The food additive maltodextrin promotes endoplasmic reticulum stress-driven mucus depletion and exacerbates intestinal inflammation

Food additives, such as emulsifiers, stabilizers or bulking agents, are present in the western diet and their consumption is increasing. However little is known about their potential effects on intestinal homeostasis. In this study we examined the effect of some of these food additives on gut inflammation. Maltodextrin (MDX)-enriched diet exacerbated intestinal inflammation in experimental models of colitis and ileitis. Analysis of the mechanisms underlying the detrimental effect of MDX revealed up-regulation of the inositol-requiring enzyme (IRE)1β, a sensor of endoplasmic reticulum (ER) stress, in goblet cells and reduction of mucin-2 expression with no significant change in mucosa-associated microbiota composition.

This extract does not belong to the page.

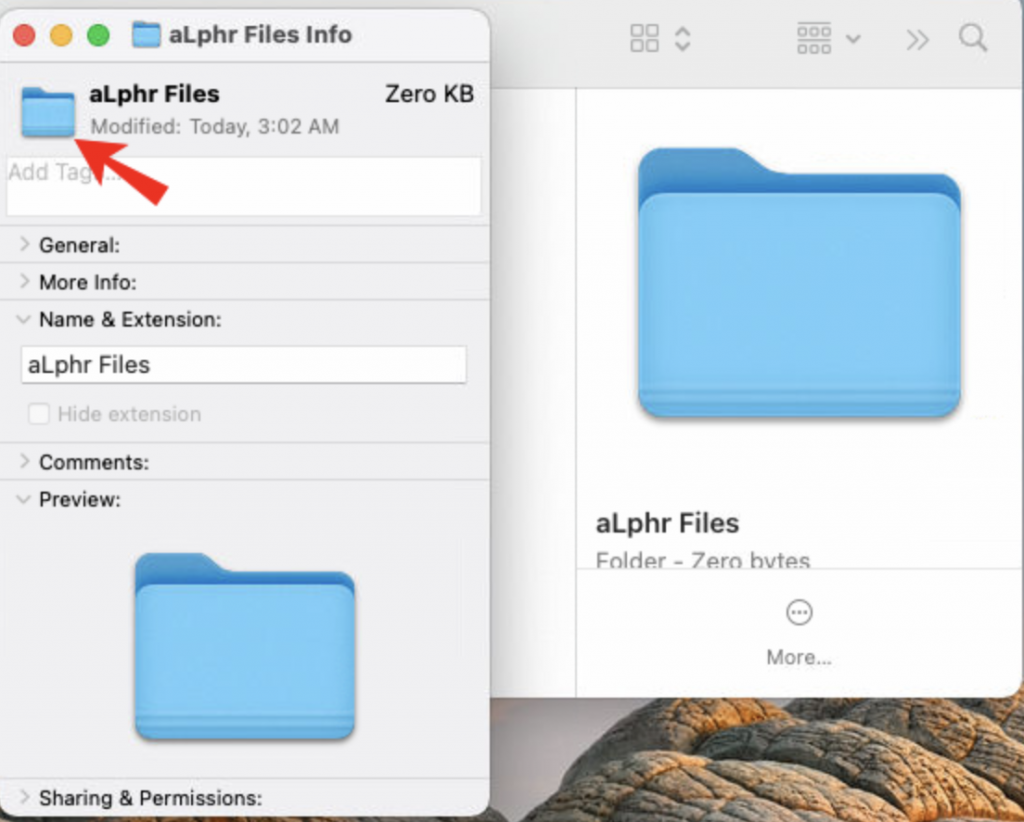Click the folder preview thumbnail in the Info panel
Screen dimensions: 1024x822
tap(243, 645)
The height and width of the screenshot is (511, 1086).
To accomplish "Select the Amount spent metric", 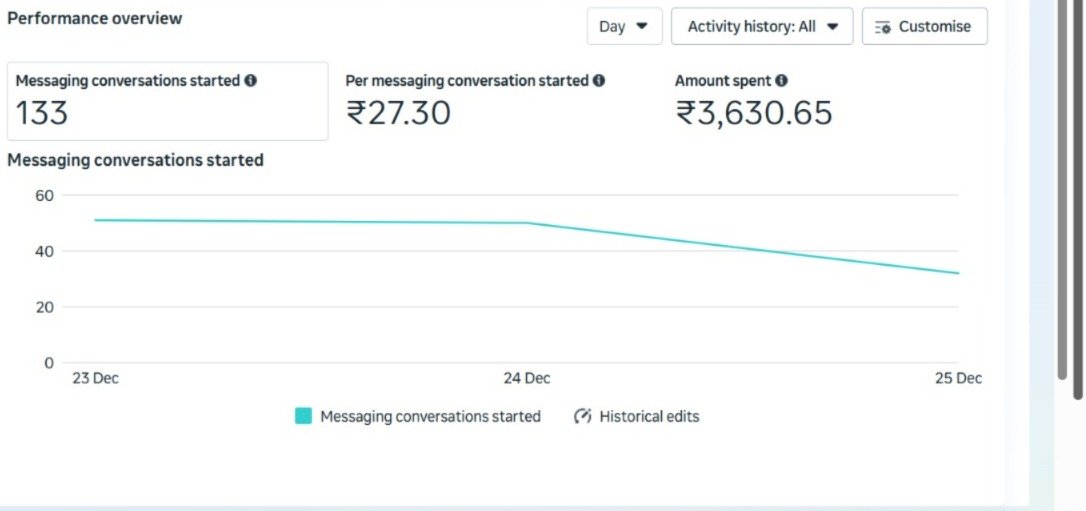I will 754,101.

Stimulation of murine intestinal crypts and the human mucus-secreting cells with MDX induced IRE1β via a p38 MAP kinase-dependent mechanism. Treatment of mice with the ER stress inhibitor Tauroursodeoxycholic acid prevented mucin-2 depletion and attenuated colitis in MDX-fed mice. Interestingly, mice receiving a prolonged MDX-enriched diet exhibited low-grade intestinal inflammation, which was characterized by focal inflammatory infiltrates, distortion of gland architecture and edema.In conclusion, this study shows, for the first time, that MDX-enriched diet triggers ER stress in goblet cells with consequent reduction of the intestinal content of mucin-2, thus making the host more sensitive to colitogenic stimuli. Our data supports the hypothesis that western diet rich in the food additive MDX can contribute to gut disease susceptibility.